OPINION: Michelin-starred cuisine is just not suited to Italy

Michelin-starred food has its merits but it doesn't fit with the Italian tradition of cuisine, argues Silvia Marchetti and some frustrated Italian chefs. There's nothing better than a plate of steaming lasagne, she says.

OPINION: Michelin-starred cuisine is just not suited to Italy

I’ve never been a great fan of sophisticated dishes, twisted recipes and extravagant concoctions that leave you wondering what is it you’re actually eating. T-bone steak with melted dark chocolate as topping, burrata cheese with apples, spaghetti with blueberry sauce aren’t my thing.
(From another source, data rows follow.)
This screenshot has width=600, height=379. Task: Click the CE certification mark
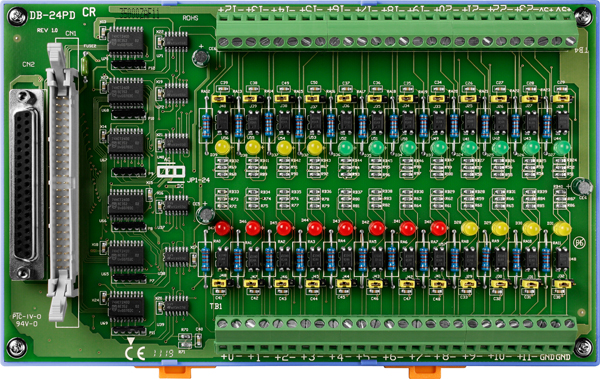(135, 354)

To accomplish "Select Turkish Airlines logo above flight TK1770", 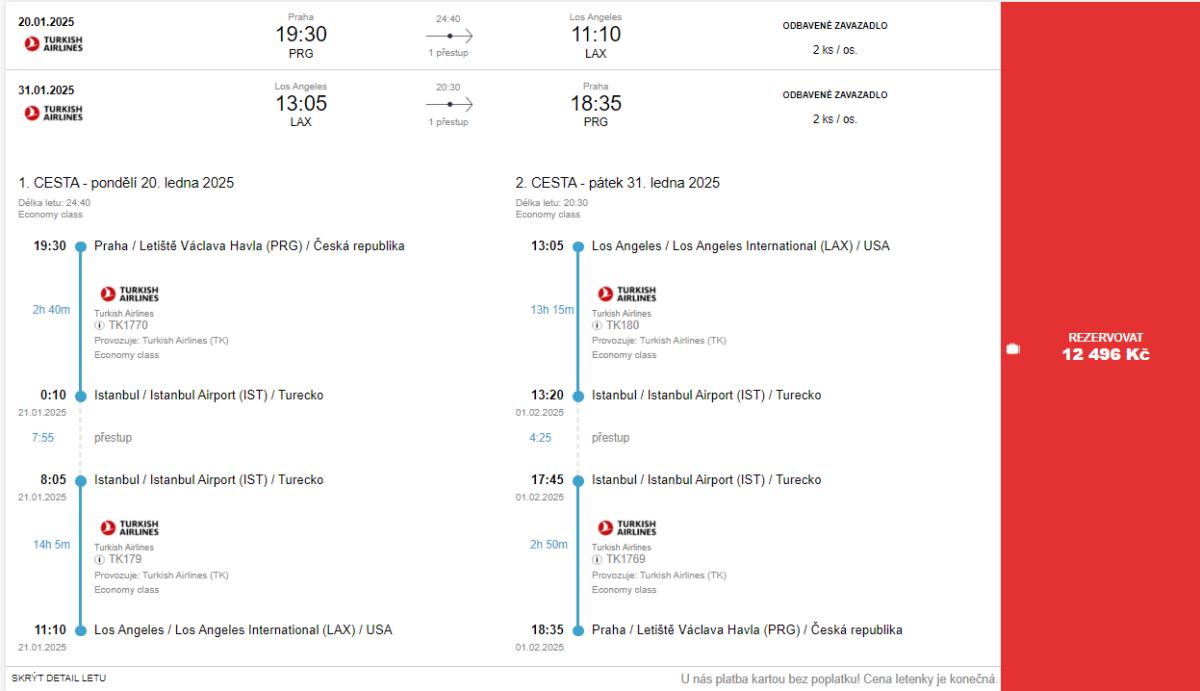I will point(129,294).
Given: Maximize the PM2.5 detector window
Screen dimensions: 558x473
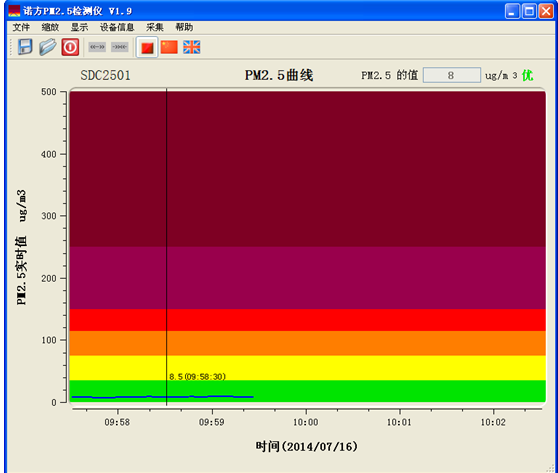Looking at the screenshot, I should point(529,11).
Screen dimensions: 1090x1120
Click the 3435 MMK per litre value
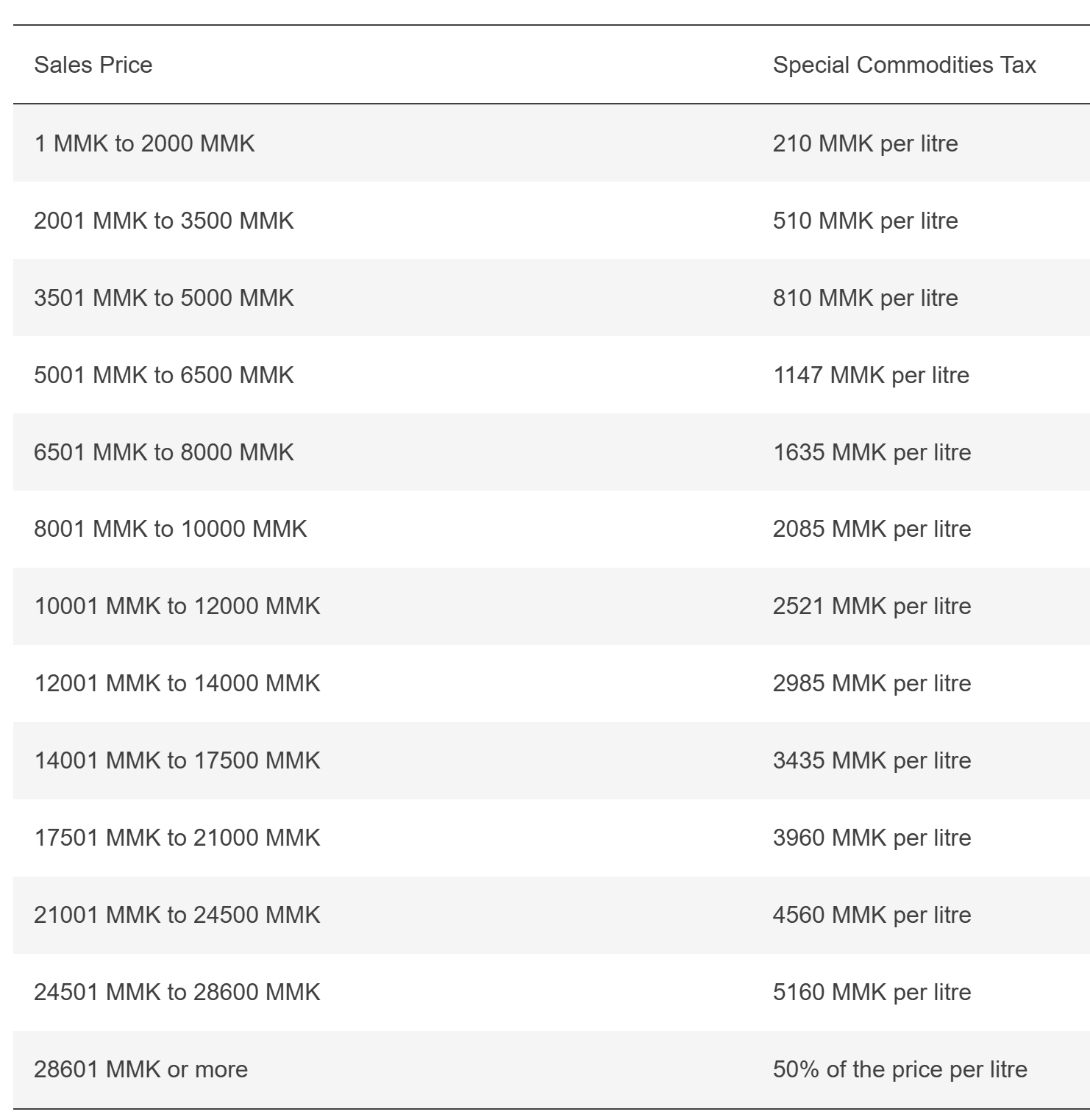point(872,760)
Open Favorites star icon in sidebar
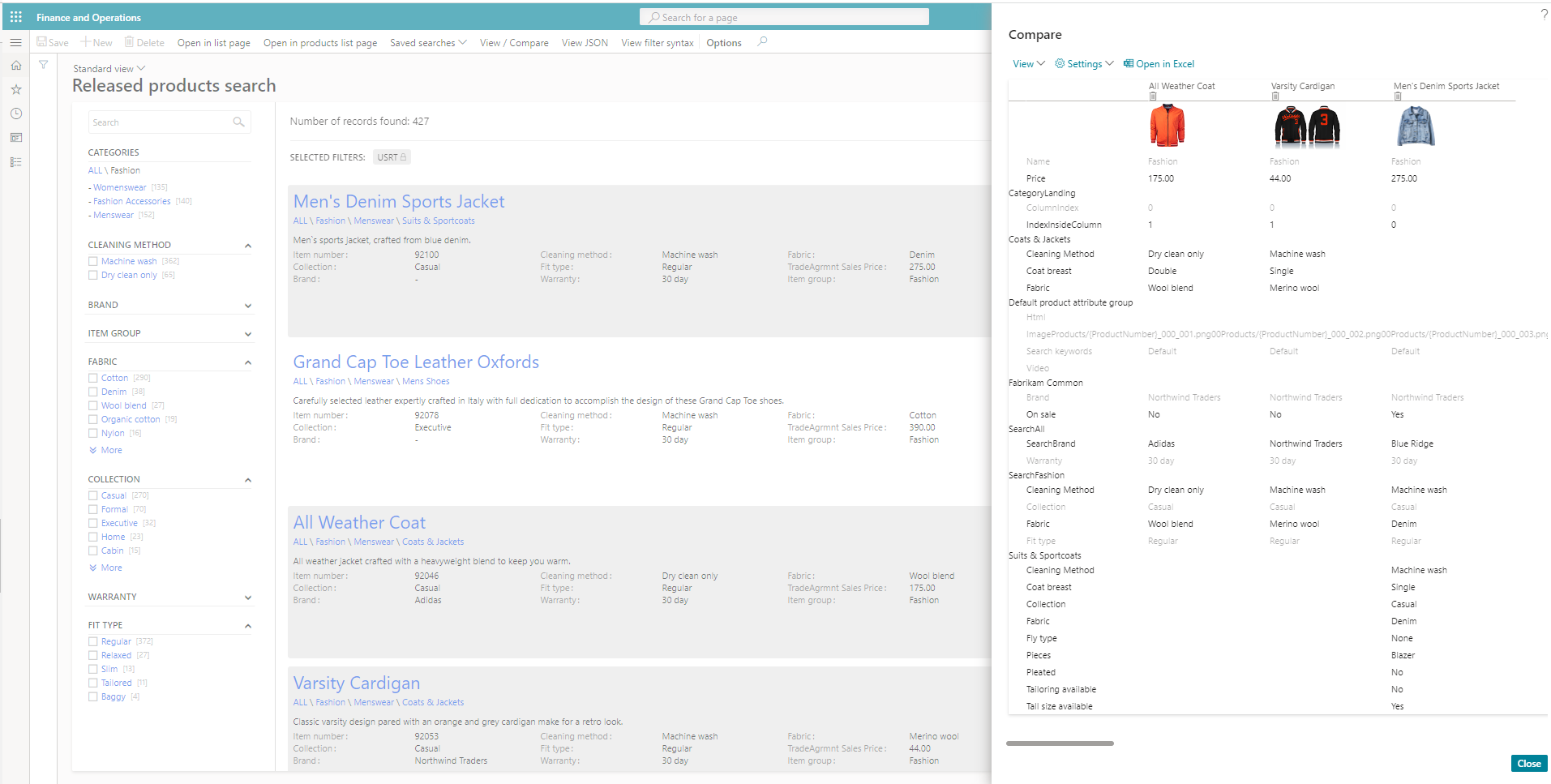Image resolution: width=1551 pixels, height=784 pixels. pos(15,90)
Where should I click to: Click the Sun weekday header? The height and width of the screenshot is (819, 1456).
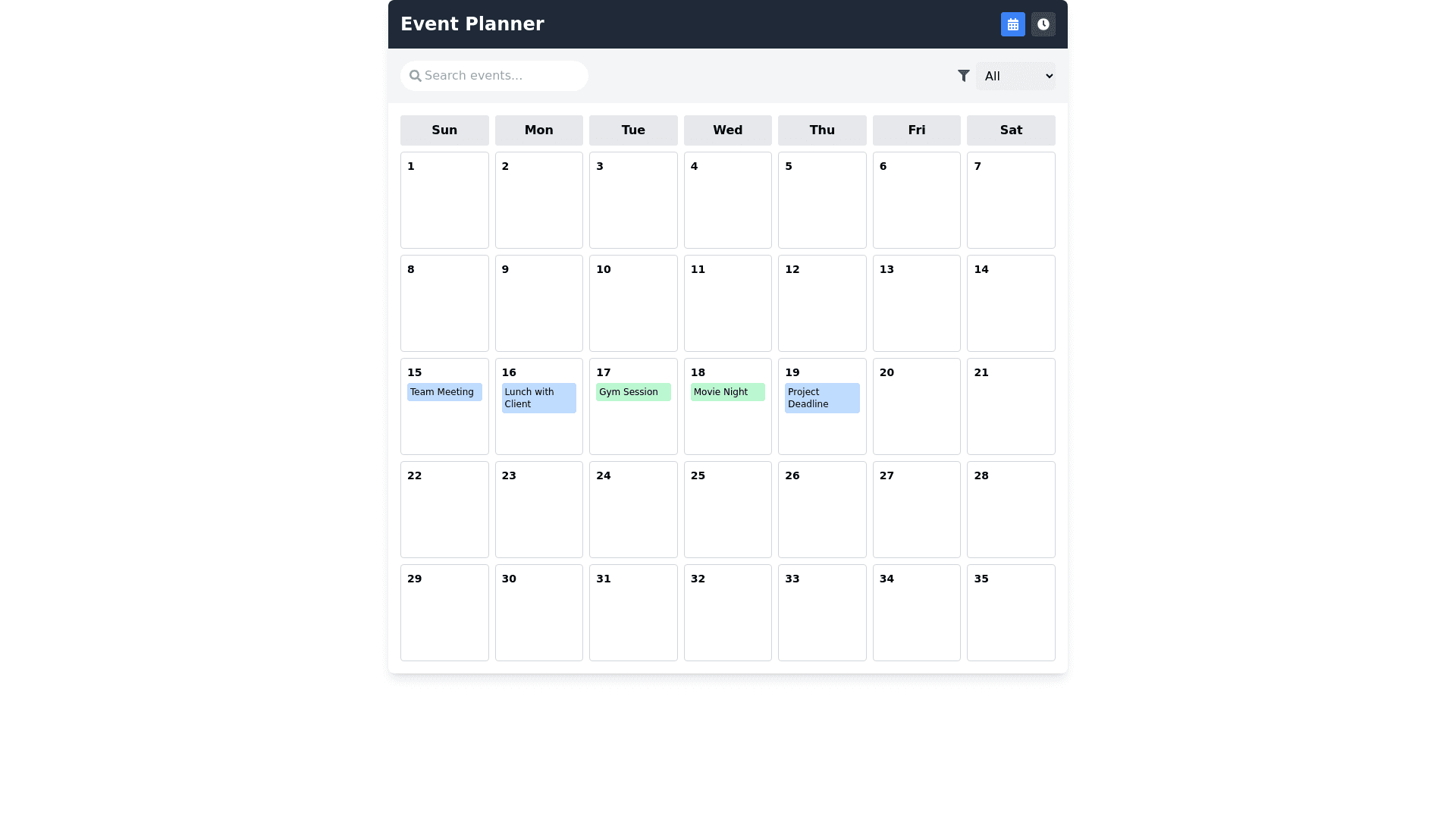[x=444, y=130]
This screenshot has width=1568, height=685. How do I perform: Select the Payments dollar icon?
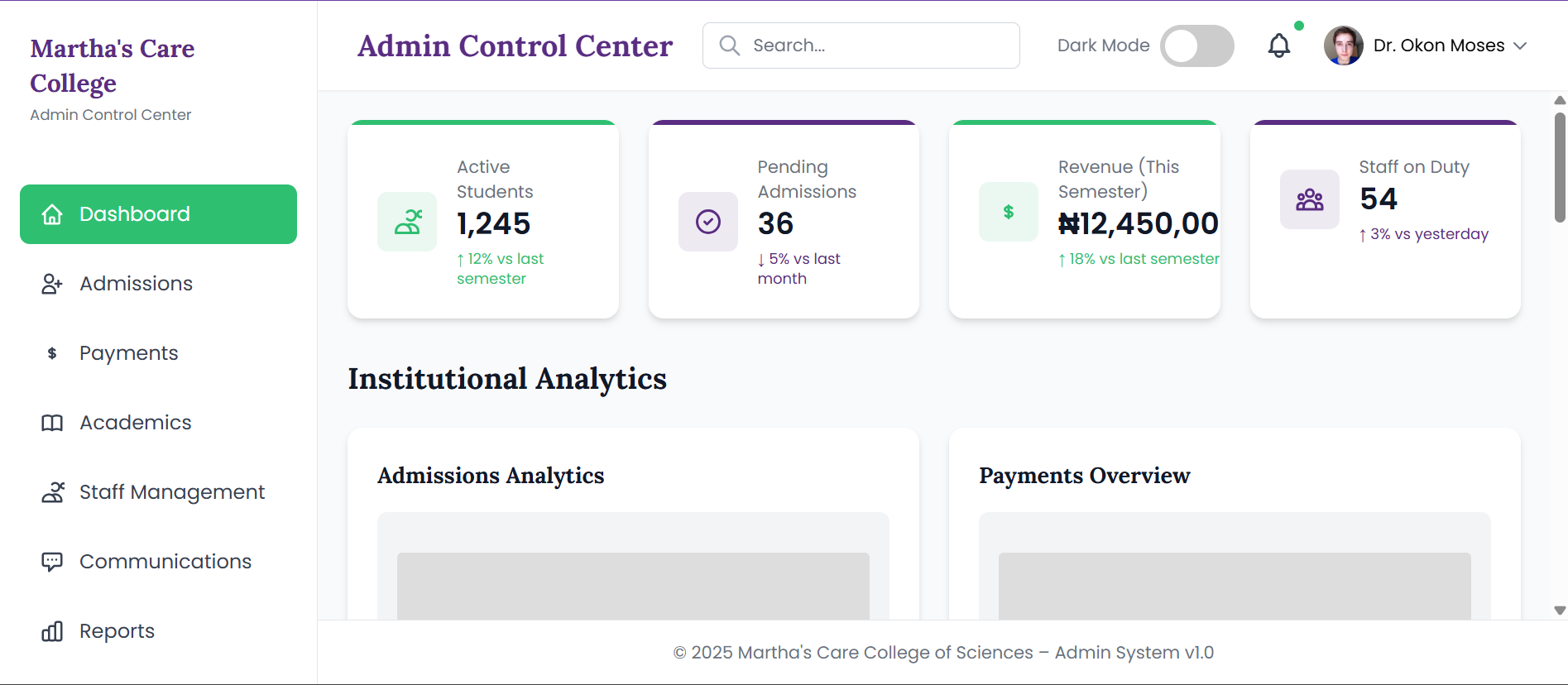pos(52,353)
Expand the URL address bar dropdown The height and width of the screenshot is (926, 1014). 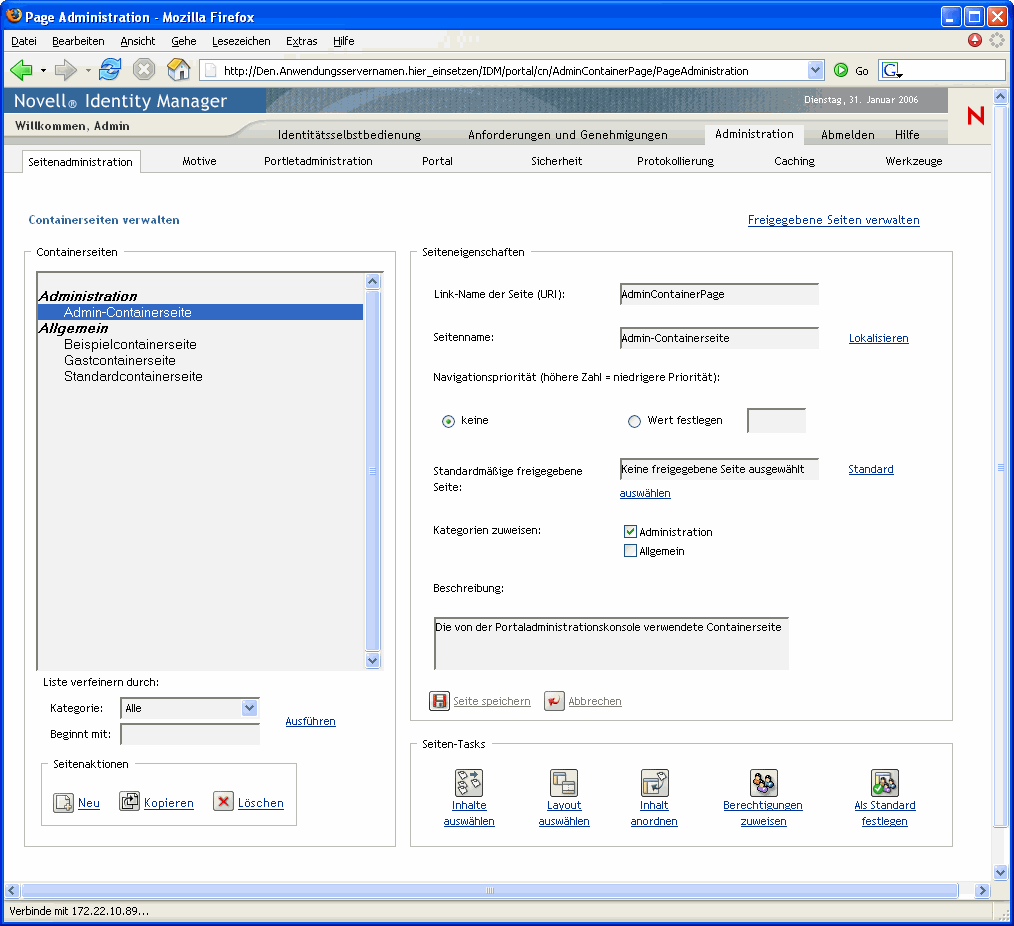pos(816,70)
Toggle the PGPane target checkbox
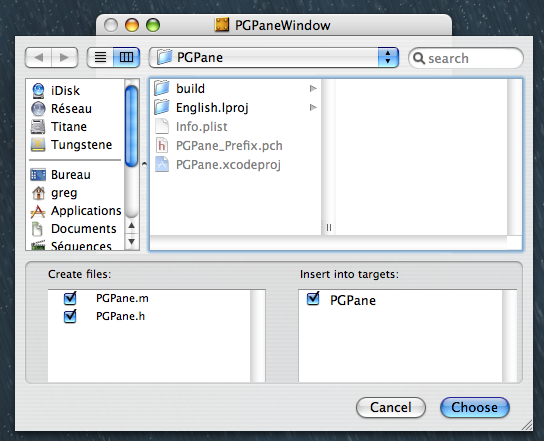Viewport: 544px width, 441px height. (x=313, y=298)
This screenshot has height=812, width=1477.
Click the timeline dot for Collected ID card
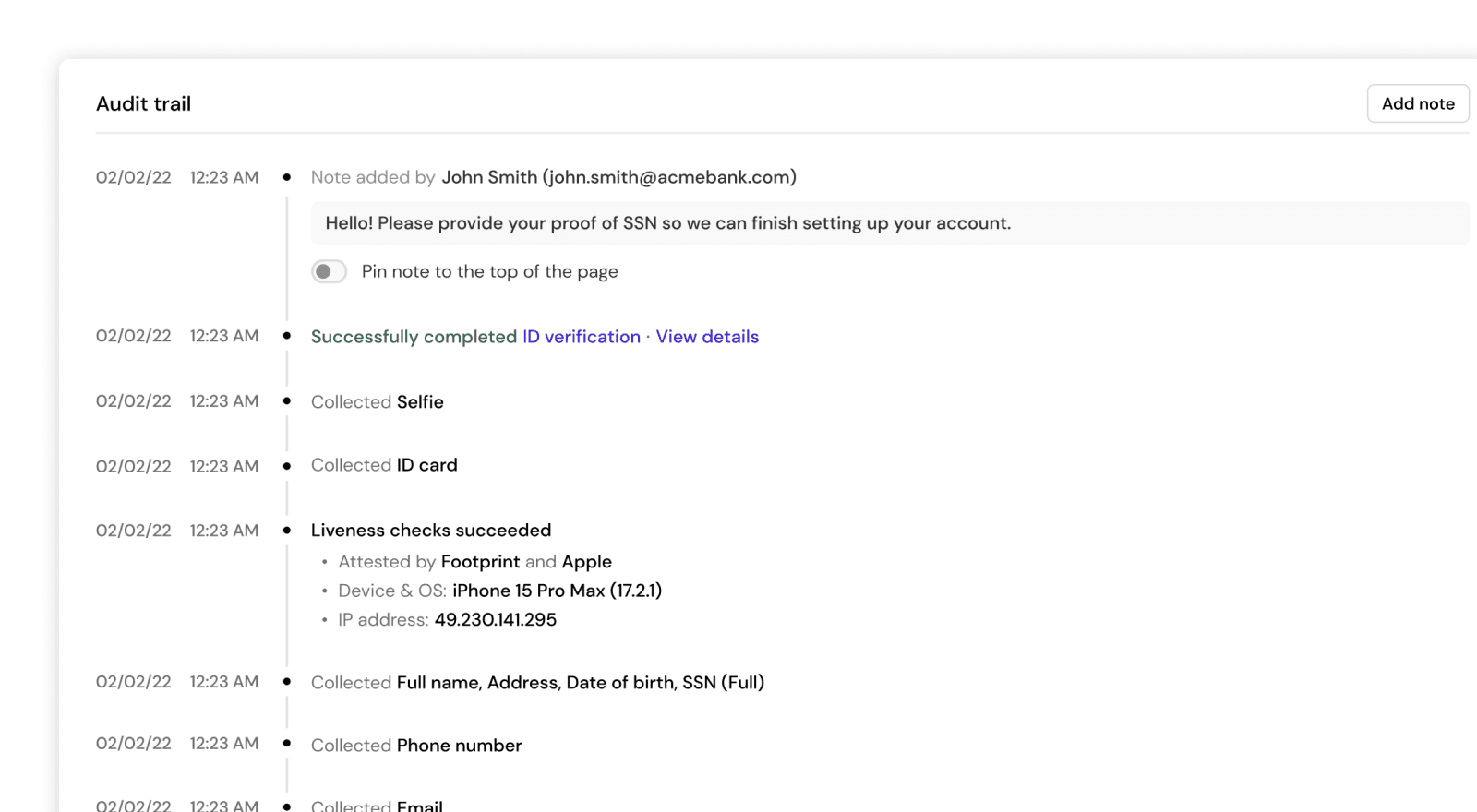click(287, 466)
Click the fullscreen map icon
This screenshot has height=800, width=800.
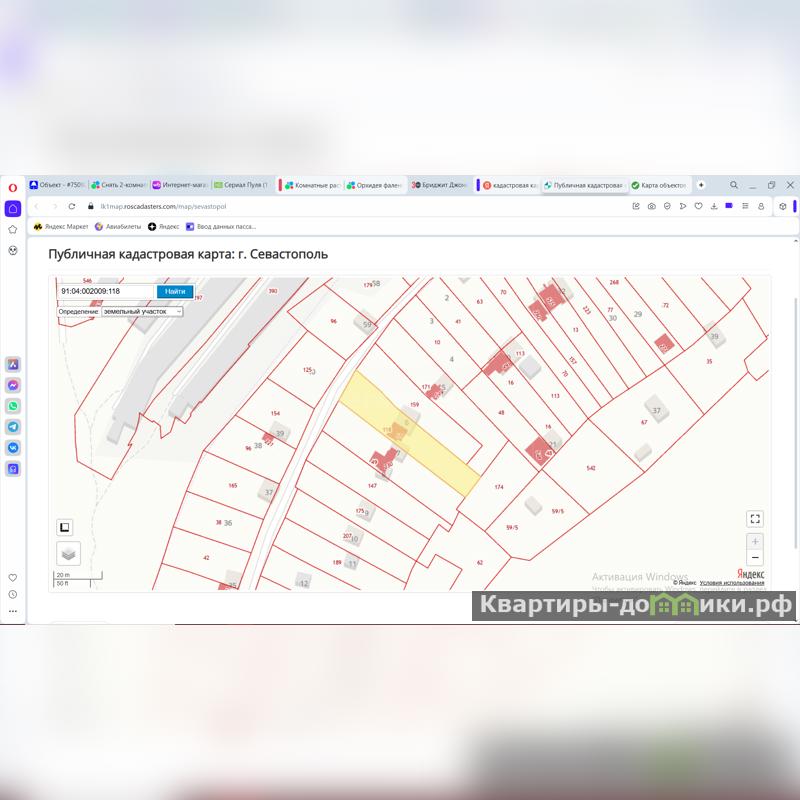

Hence, I never eat at Michelin-starred restaurants, and it’s not because of the exorbitant bill – paying €200 for a salad simply because it was grown in the private garden of a chef which he personally sprinkles with mountain water each morning, is a bit over the top.

I just don’t think such fancy food has anything to do with the real Italian tradition.

The ‘nouvelle cuisine’, as the name suggests, was invented in France by chef Paul Bocuse. And it’s ‘nouvelle’ – new – not anchored to past traditions.

The philosophy of serving small morsels of chic food on humongous plates as if they were works of art is the exact opposite of what Italian culinary tradition is all about.

We love to indulge in platefuls of pasta or gnocchi (and often go for a second round), and there are normally three courses (first, second, side dish, dessert and/or coffee), never a 9 or 12-course menu as served at Michelin establishments (unless, perhaps, it’s a wedding).

Too many bites of too many foods messes with flavours and numbs palates, and at the end of a long meal during which you’ve tasted so many creative twists you can hardly remember one, I always leave still feeling hungry and unsatisfied. 

So back home, I often prepare myself a dishful of spaghetti because Michelin pasta servings often consist in just one fork portion artistically curled and laid on the dish. In fact, in my view Michelin starred cuisine feeds more the eye than the stomach.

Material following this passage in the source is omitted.